THE YAMAS AND NIYAMAS: MEDIEVAL AND MODERN VIEWS (Forthcoming Article)

Pārvatī and Sadhus on a steep hill
approached by Vishnu, Śiva, Brahma, and others who climb up towards the shrine.
Drawing in black ink on European watermarked paper (c. 1801 - 1805)
British Museum (1940,0713,0.243)

Forthcoming article, due out early April:

THE YAMAS AND NIYAMAS: MEDIEVAL AND MODERN VIEWS

By Jason Birch and Jacqueline Hargreaves
Yoga Scotland Magazine, Issue 50 (April 2016)

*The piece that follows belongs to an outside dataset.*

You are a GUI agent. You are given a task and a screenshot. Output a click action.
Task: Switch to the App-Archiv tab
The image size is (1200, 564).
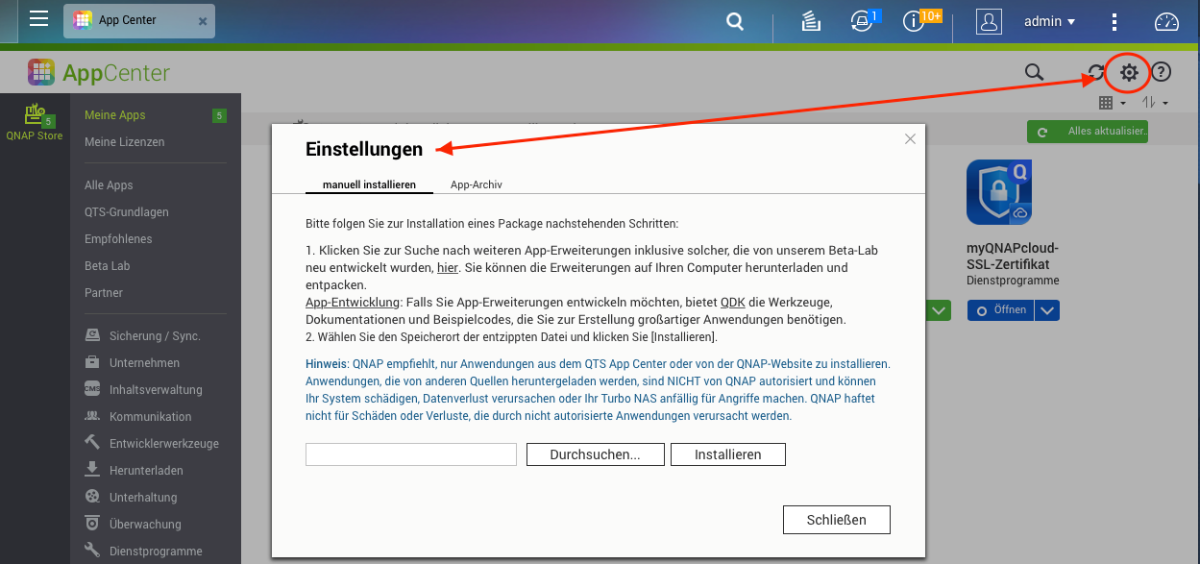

"Most early traditions of Haṭha and Rājayoga omitted the Yamas and Niyamas from their teachings. A striking example is the fifteenth-century Haṭhapradīpikā, the manuscript transmission of which does not contain verses on these behavioural guidelines. Their omission begs the question of what moral code the practitioners of early Haṭha and Rājayoga were expected to follow. One possible answer is that these practitioners followed the moral code of their own religious tradition. Some of the texts indicate that Haṭha and Rājayoga were practised by a wide variety of people."


Topics covered:

• The Changing Enumeration of Yamas and Niyamas

• The Omission of Yamas and Niyamas

• The Ongoing Influence of the Pātañjalayogaśāstra

• Ahiṃsā

• Brahmacarya

• Tapas


"The Liṅgapuraṇa allows a Brahmin to live as both a householder and a yogin. On the one hand, he could practise this Purāṇa’s eightfold system of Aṣṭāṅgayoga, which was for the most part the same as Patañjali’s Aṣṭāṅgayoga. In so doing, he abides by the Yama of Brahmacarya by abstaining from sex at those particular times of the month prescribed by the Dharmaśāstras. On the other hand, he may also fulfil his Brahmanical responsibility to reproduce by having sex with his wife at other prescribed times of the month.

Seeing that most of the gurus who transmitted yoga to the West in the late 19th and early 20th centuries were Brahmins, it is no surprise that the householder view of Brahmacarya has been so widely disseminated."